取材をお願いする場合は、「約1時間の取材となります」など目安の時間を伝え、事前に質問項目をお送りしておくようにしましょう。

ポイントをまとめよう

導入事例は、主に企業情報、導入前の課題、導入の経緯、導入効果、今後の展望が中心となります。そのためのポイントを整理しておきましょう。

◆企業情報 会社案内を準備してスムーズに
会社案内を準備しておくと、会社の概要、得意分野などを話す際に便利です。また、社屋や外観などの写真を依頼される場合もありますのでその資料にもなります。

◆導入前の課題 システム概要と課題をチェック
システム概要や課題を事前にまとめておきます。システムは、全体像が掴めるようにサーバやソフトなどを数字で表せるのがベストです。また、課題は特に困っていた点を1〜2点具体的に話せるようにしておくとよいでしょう。

◆導入の経緯 課題解決の要件と選定の決め手をプッシュ
課題を解決するために、特に重要になった要件を説明しましょう。さらに、競合に比べ、導入した製品/サービスが選ばれたポイント・優位点を語りましょう。

◆導入効果 導入時期と導入効果は数字を上げて説明
導入時期から、どのような効果があったのかを具体的な数字をあげて説明します。これにより、改善効果をアピールすることができます。また、現場の声(感想)や使い方、こぼれ話として導入までの苦労話などをお話するとリアリティが上がります。

◆今後の展望 将来に向けたストーリーを紹介
今後の使い方や部門、拠点への展開など、将来に向けた抱負を話しましょう。今後の機能強化などメーカーに対する要望をお話いただく時間に充てるのも有効です。

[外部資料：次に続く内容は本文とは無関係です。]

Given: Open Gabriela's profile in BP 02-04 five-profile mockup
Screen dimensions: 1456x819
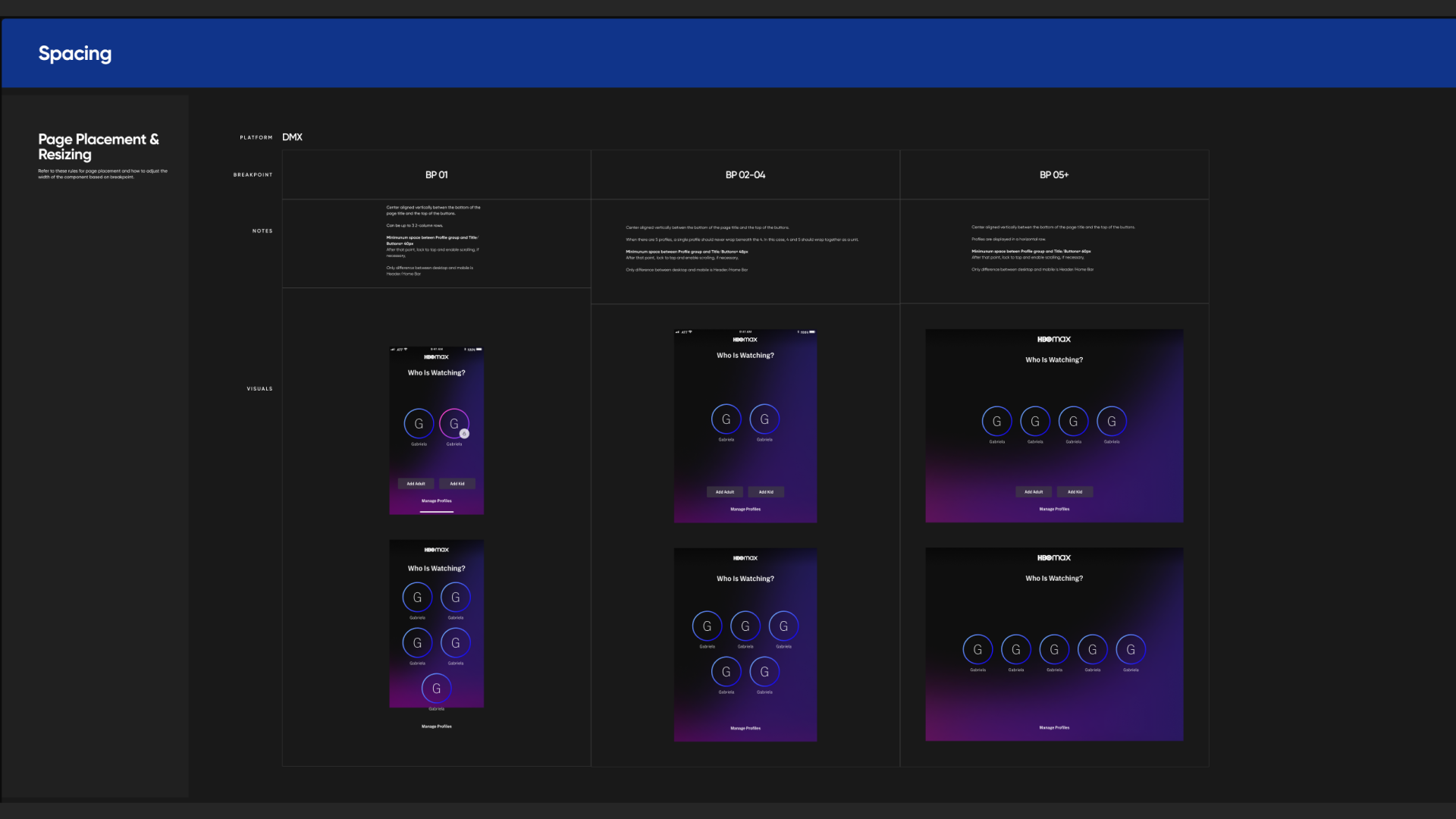Looking at the screenshot, I should coord(745,626).
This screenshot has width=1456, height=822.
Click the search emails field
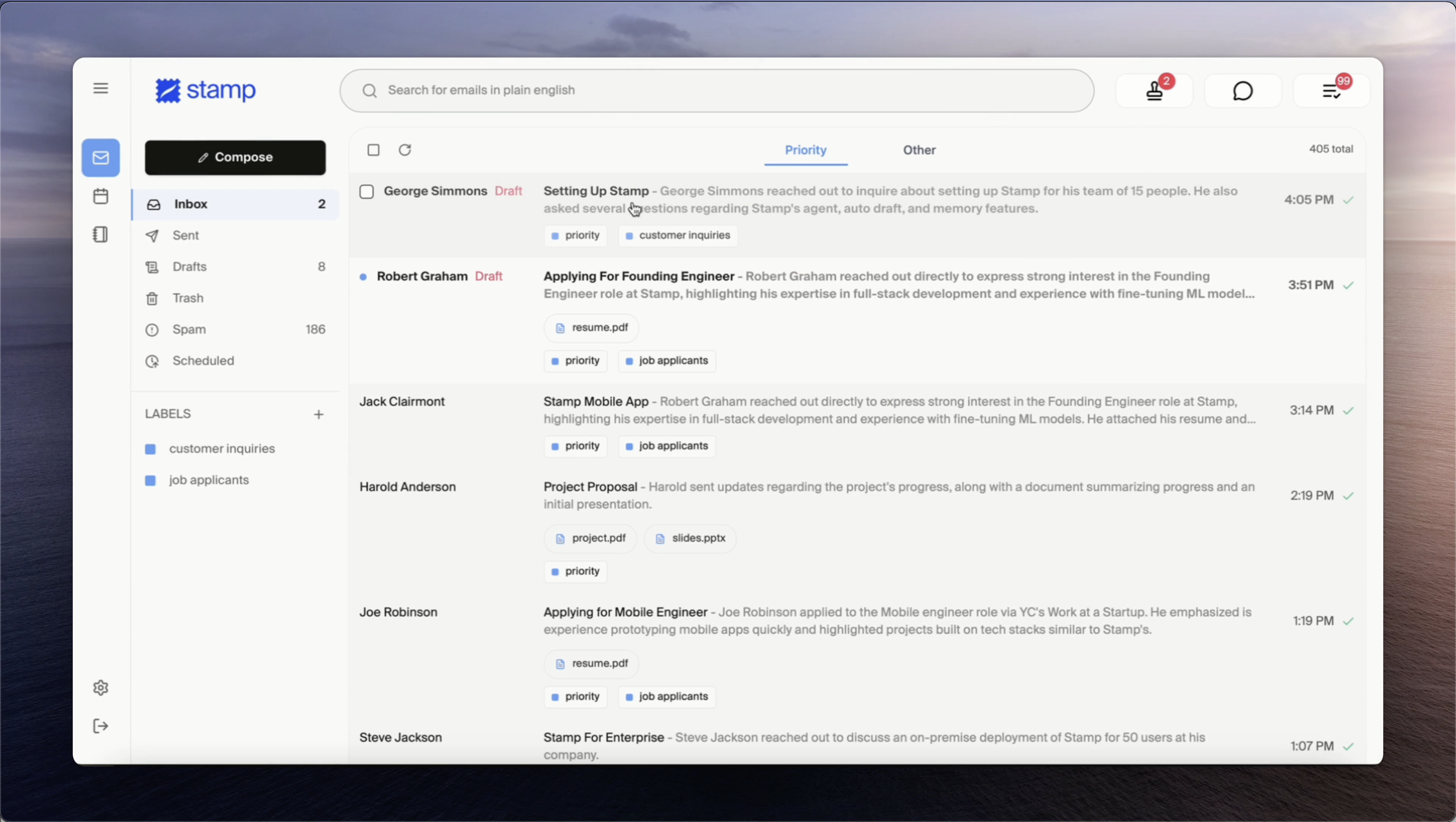pos(717,90)
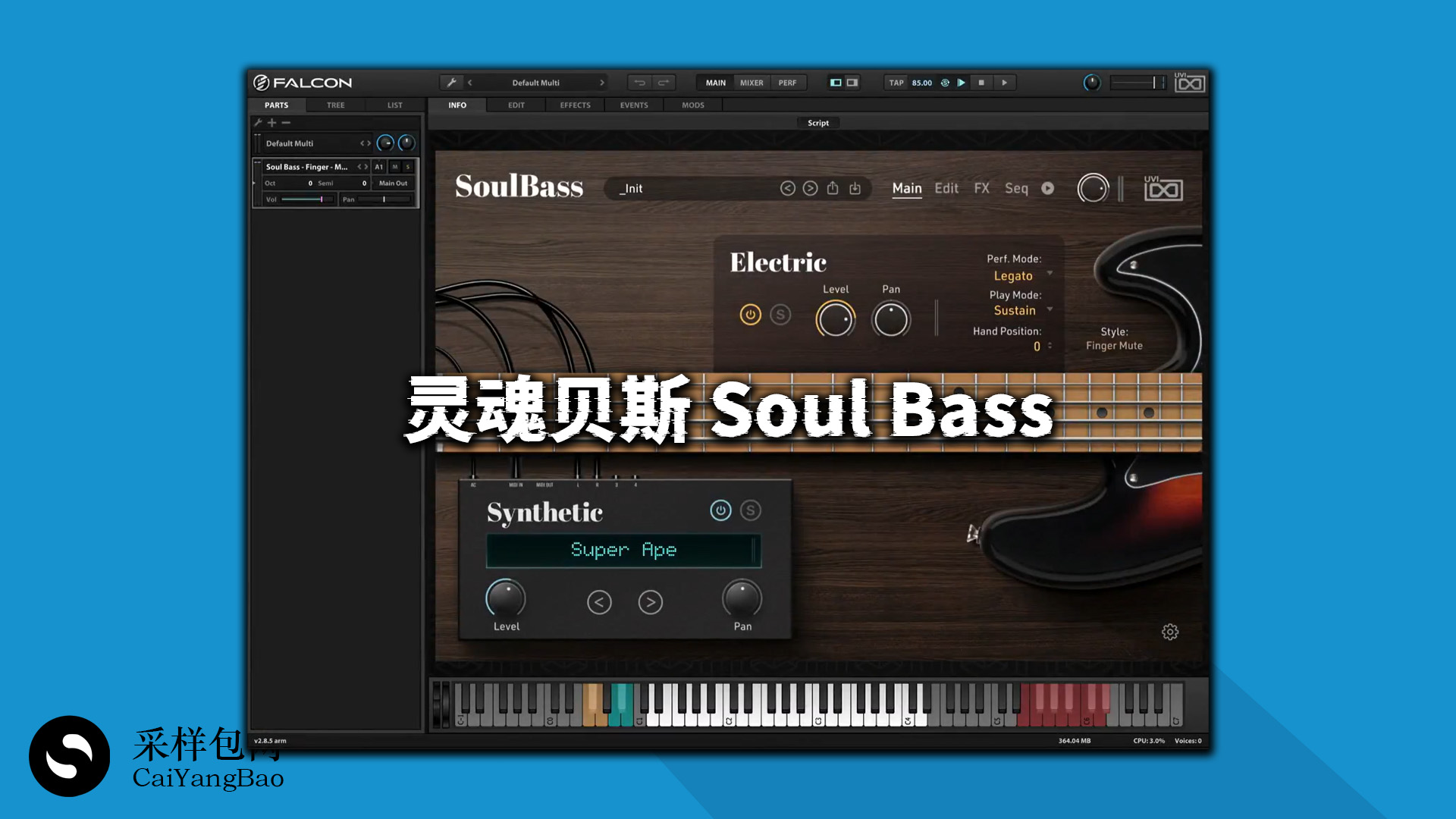
Task: Toggle the Electric layer power button
Action: coord(750,315)
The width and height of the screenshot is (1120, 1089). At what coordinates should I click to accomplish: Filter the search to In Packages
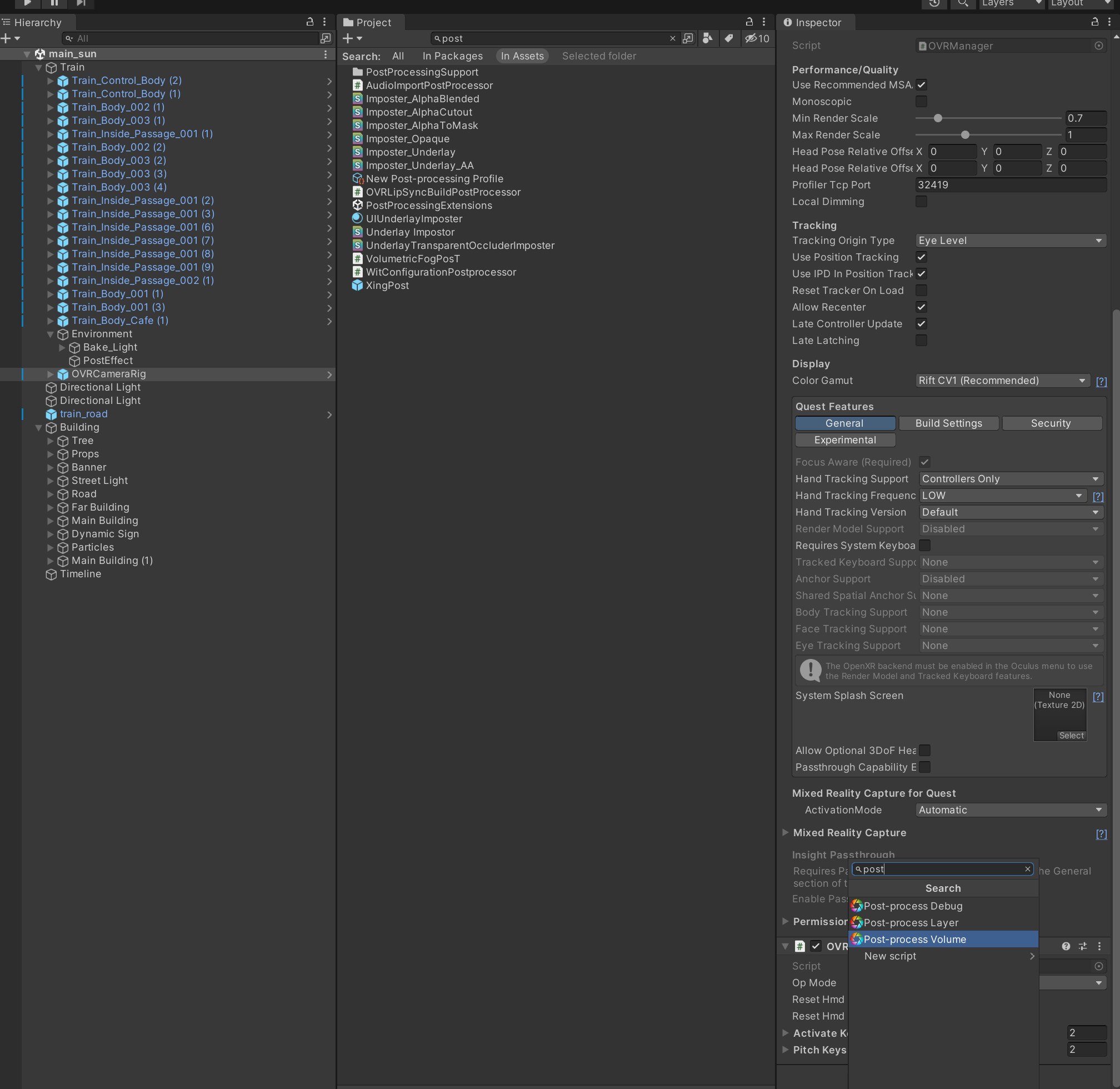pos(452,56)
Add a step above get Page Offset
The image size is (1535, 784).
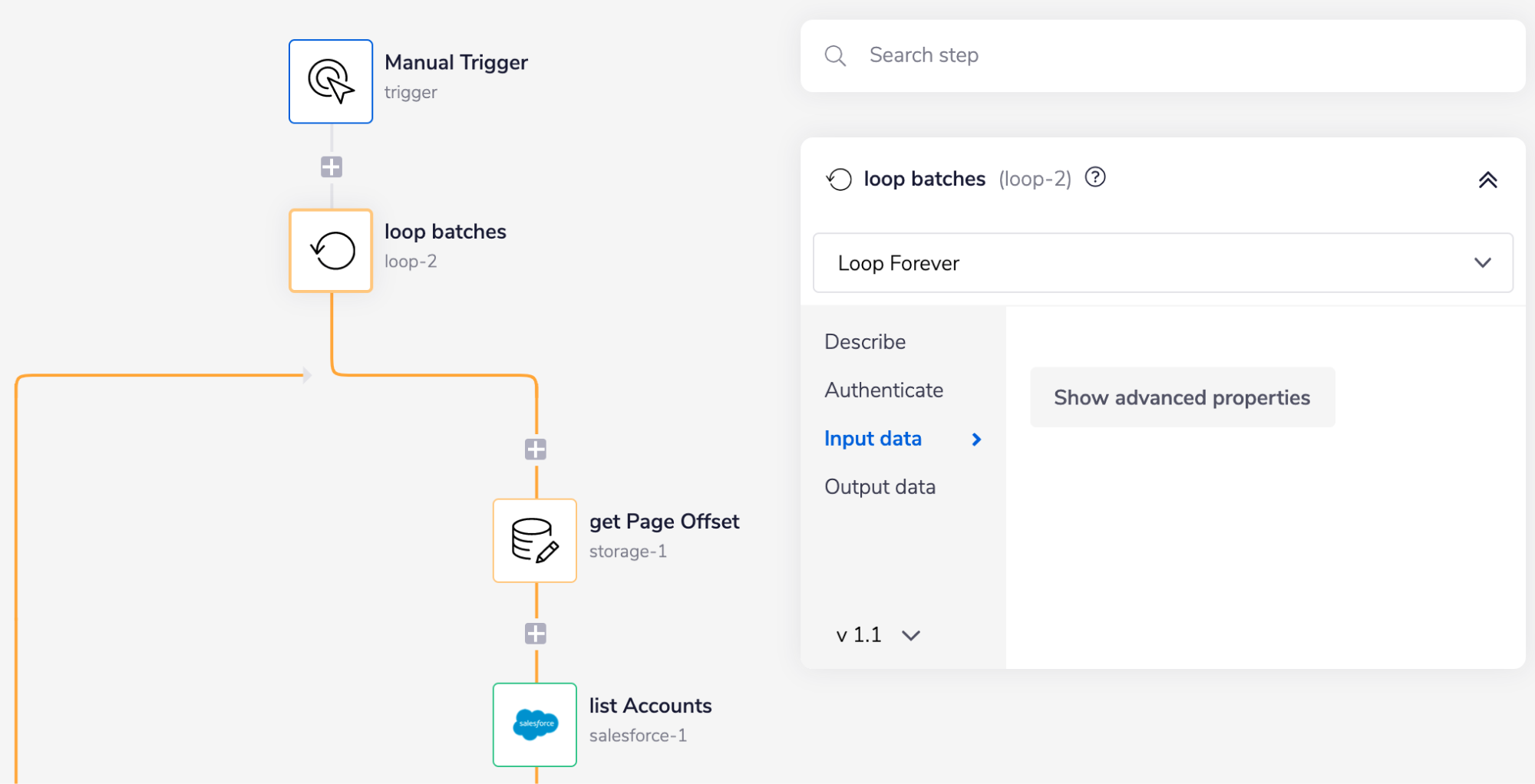coord(534,450)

取材をお願いする場合は、お送りする質問の中に「特にお困りになっていた点をお教え下さい? 例:管理者が異動し、運用が大変だった」のように、より細かくお話いただきたいことを書き添え、例文をつけておくとイメージがよりわかりやすくなります。

内容は原稿チェックで修正

「話してしまったことが活字になってしまう」と不安を覚える方もいますが、導入事例は掲載前にチェックすることができます。必要以上のことを話すことはありませんが、内容は確認できます。情報をあらかじめ公開してほしくない場合は、取材中に「ここはオフレコでお願いします」と一言伝えておくと原稿をまとめる際にその部分を外してくれます。

このように、準備をして、ポイントをしっかり話すことができれば、お客様企業はITへの取り組みをアピールすることができます。また、製品・サービスを提供する企業は、お客様の言葉でセールスポイントを語ってもらうことができます。限られた時間の中で取材をスムーズに行うために、上記のポイントを参考にしてみてはいかがでしょうか。